**Text block**
-.-.-

London Irish v Edinburgh: Blair’s team defeated at the death

Exiles edge Challenge Cup clash despite playing with 14 men for last quarter

Mike Blair
Mike Blair saw his Edinburgh side lose just their second competitive match of the season this afternoon. Image: © Craig Watson -




@ Brentford Community Stadium

EDINBURGH suffered a first defeat since October when they succumbed by the narrowest of margins in a European Challenge Cup clash that promised much but delivered only in brief patches. It was a game the visitors could have won, particularly after the hosts had a man sent off, but it was also an outcome over which they could have few quibbles.   

While frustration was the overriding emotion, Edinburgh coach Mike Blair was in no doubt that the true impact of the result will only be known when he sees how his men react.

“We’re frustrated with that. Sometimes when you have a red card it can galvanise a team as well, and potentially you can relax a little bit thinking that 15 v 14 and you’re six points up”, admitted Blair, who insists that the result will deliver a valuable lesson.

-.-.-

**Extracted records**

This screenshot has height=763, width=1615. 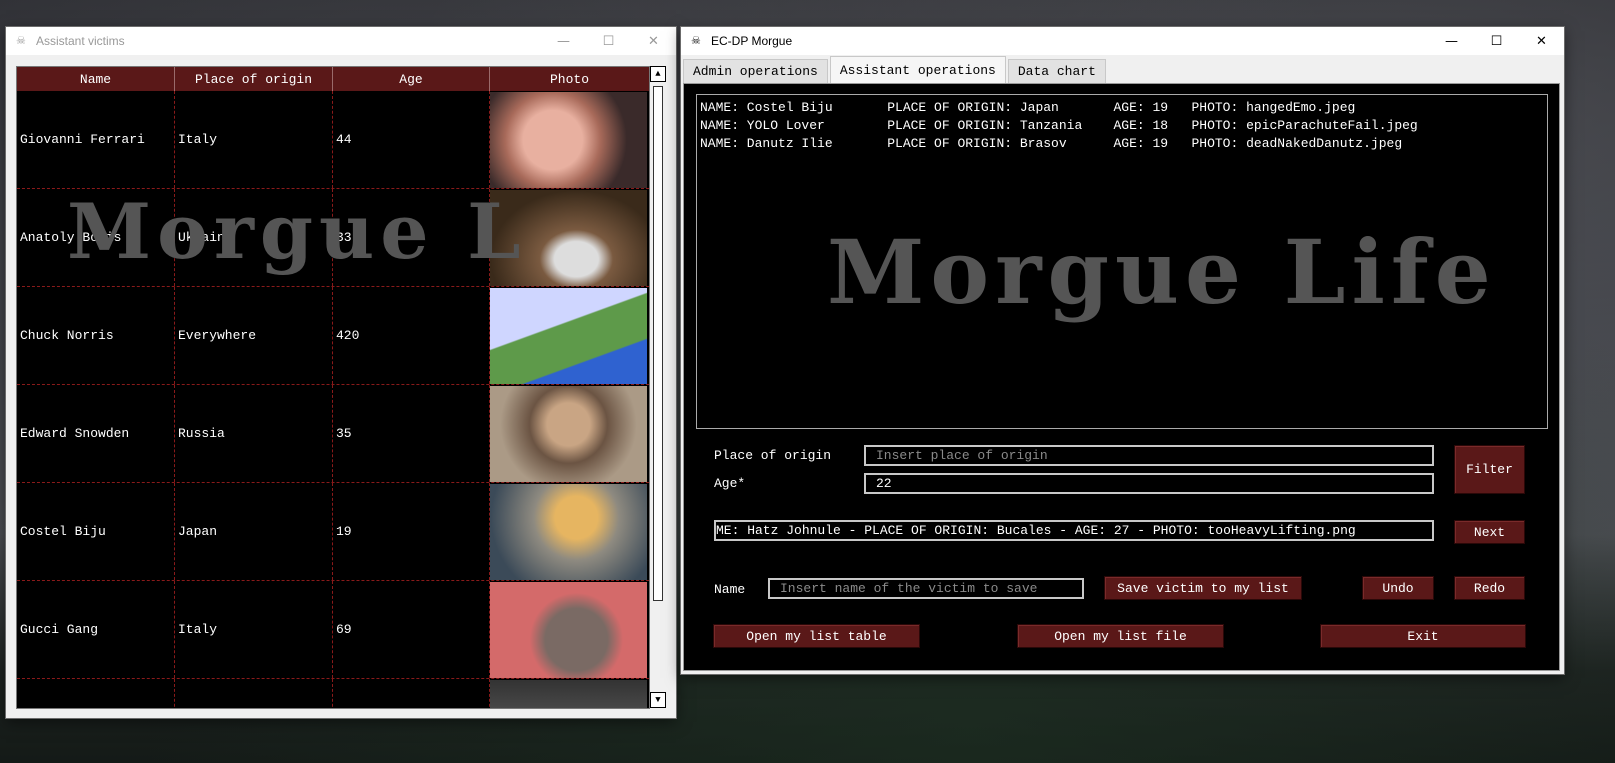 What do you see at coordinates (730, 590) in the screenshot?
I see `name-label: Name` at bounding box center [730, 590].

-.-.-

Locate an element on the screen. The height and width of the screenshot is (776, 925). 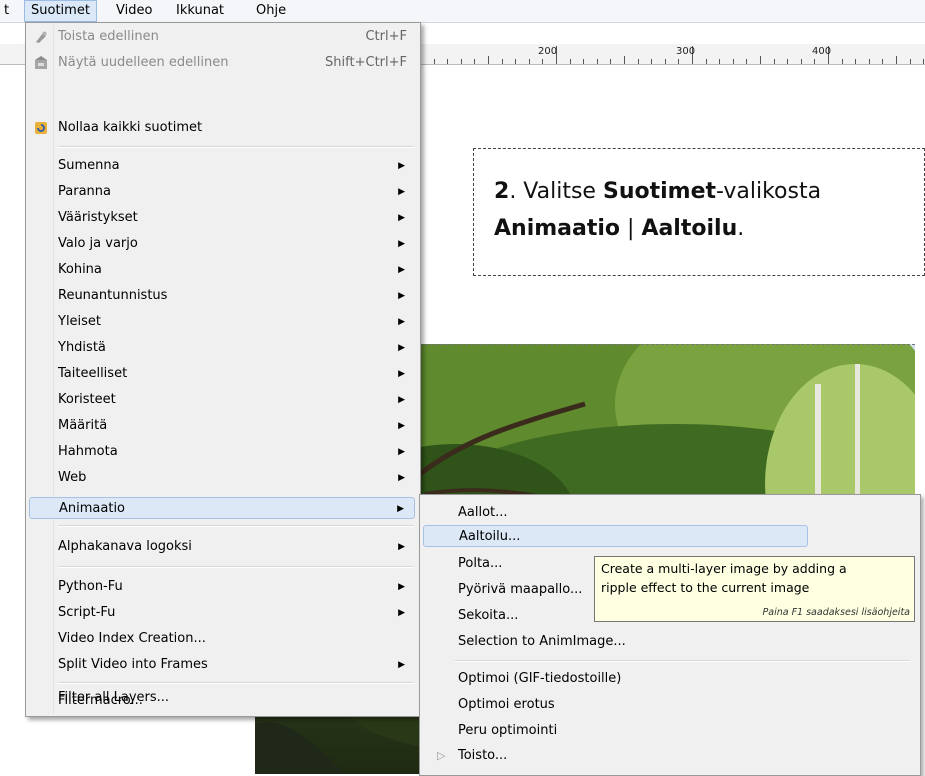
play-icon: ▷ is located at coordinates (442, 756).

-.-.-

**What you should do**
Continue the rugby match report on the London Irish v Edinburgh Challenge Cup game from the point where it stops.

**Response below**
“Sometimes you learn more in defeat than you do in victory. We’ve got some inexperienced players in there and we’re going to learn a lot from that. It’s frustrating that we’ve lost the game. We’ve won some close games as well – and we’ll lose some more close games. Frustrating that we’ve not come away with the victory when we’ve put ourselves in the position to do that.

“Fair play to London Irish. They kept going at us after their red card. They had a lot of the game. They deserved their win.”

Blair will now turn his attention to Friday’s clash at home to his former side Brive, a match that has now assumed greater importance as Edinburgh chase one of the three qualifying spots in the knockout phase of the competition.

“London Irish are ahead of us in Pool C, but I haven’t given that too much thought. We’ve got a six-day turnaround for Brive, so we’ll have a few changes in the team. It will be good to see the reaction to this defeat – see how much we pick ourselves up.”

The contribution of a parsimonious defence has been largely underplayed, such has been Edinburgh’s positivity going forward this season, but Calum MacRae’s work was exemplified in an opening quarter that saw the capital side under intense pressure.

A missed penalty by Emiliano Boffelli was the only scoring opportunity for the visitors before Irish looked destined to score. But they were held up over the line and penalised for a double movement before a crucial interception by Henry Immelman quelled another effort by the enterprising hosts.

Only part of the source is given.